The title of this post sums up part of the discussion at the recent "Critical issues for the preservation of datasets" workshop I attended at the SLU (Swedish Agricultural University) in Uppsala, Sweden last month. It's not the whole story, but it reflects the constant tension that arises when the cost and effort of maintaining long-term data availability is balanced against the cost of, and desire for, new research. This workshop is the second I've attended that brought scientists, archivists, librarians, and IT specialists from universities, government and non-government organizations, and industry together to explore issues and solutions raised by long-term preservation of, and access to, scientific datasets.* One recommendation from this workshop is that these kinds of interdisciplinary interactions need to continue.

A mind-map outline of my notes is here:


What follows is a very brief summary of some of the questions and issues discussed at the workshop. The program can be found at the conference link above. I will post an update when the presentations are available.

(1) What institutions are best suited to preserving long-term archives of scientific data? Universities seem like prime candidates, because many have longevity. On the other hand, university departments do not seem to last. What about national archives? In the social sciences the European model seems to favor national archives. In North America social science data is managed by consortia.

(2) What are the future roles for national archives? The Swedish National Archives (Riksarkivet) is responding to e-government requirements for access and transparency. Is the national archive a repository or a safe haven? Is it a service center? Is it a resource for cultural heritage?

(3) Where are available datasets? and What is the quality of the data and their description? How can data authenticity be confirmed? These questions were asked repeatedly by the scientists and data managers. Scientists and researchers had plenty of stories of poorly documented and lost datasets.

(4) What about those datasets anyway? What are good archival formats for datasets and databases? The SLU Digital Preservation Pilot Project (in Swedish) is testing the feasibility of using DSpace and the OAIS framework to manage a collection of scientific datasets. This project is documenting the human effort required to both understand existing datasets and to build tools to provide effective markup useful for people and machines.

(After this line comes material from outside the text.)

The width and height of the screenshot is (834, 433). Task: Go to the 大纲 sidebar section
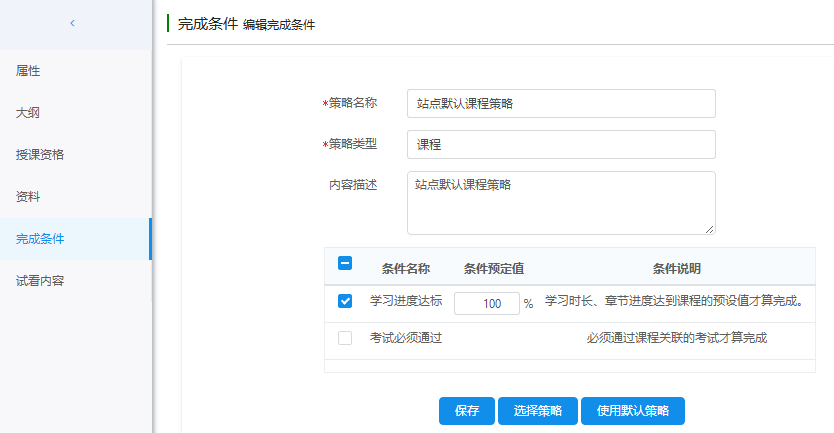[x=29, y=113]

(5) Can the concepts and practices of archiving and records management help with the preservation of scientific datasets? One goal of archiving appraisal practice is to store enough information with the datasets so that future judgements can be made about their continuing value, reliability, authenticity, and accuracy. For a data collection to remain useful appraisal judgements need to be continually made by people other than those who collected and documented the data. One issue is that, today, criteria for appraising scientific datasets are in their infancy. We are still exploring how to document datasets for appraisal and other long-term purposes. The good news from workshops like this one is that people are working on it and talking about it.

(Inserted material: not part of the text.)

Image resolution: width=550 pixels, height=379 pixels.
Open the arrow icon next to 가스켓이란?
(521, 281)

Some of the discussion highlights from the two days:

  • The unrelenting issues of long-term preservation: responsibility, resources, and appraisal.
  • Scientists need simple data documentation tools and practices; their primary focus is research.
  • The emphasis on open access to data collections requires supporting a wide variety, and potentially large numbers, of users.
  • Get data producers (researchers and others) involved with preservation issues early. (The Swedish projects are doing this.)
  • Science publishers and researchers have different relationships to the data; both need to be accomdated. [This raises the question: How can open access publication practices accomodate data?]
  • Preservation projects need to examine data preservation risks up front (develop a threat model).
  • Successful curation starts by developing an exit strategy: How will you insure the collection exists when you can't or won't continue to care for it?
  • Digital data fragility needs re-examination; digital data might be more long lasting than we think.
  • Adopt a general systems perspective: avoid monocultures; data should be stored in many different kinds of systems; we need more experiences with DSpace, Fedora, Greenstone, etc.

One thing I noticed and appreciated at this workshop was the free discussion during the formal sessions. The panel sessions were particularly participatory. Of course, the "famous Swedish coffee breaks" also helped, and were long enough to make new acquaintances, and to carry on discussions outside the formal sessions.

* The first was a joint CODATA/ERPANET workshop on "Selection, Appraisal, and Retention of Digital Scientific Data" held in Lisbon, Portugal, in December 2003. A summary of that meeting was published in the CODATA Data Science Journal (along with several of the papers).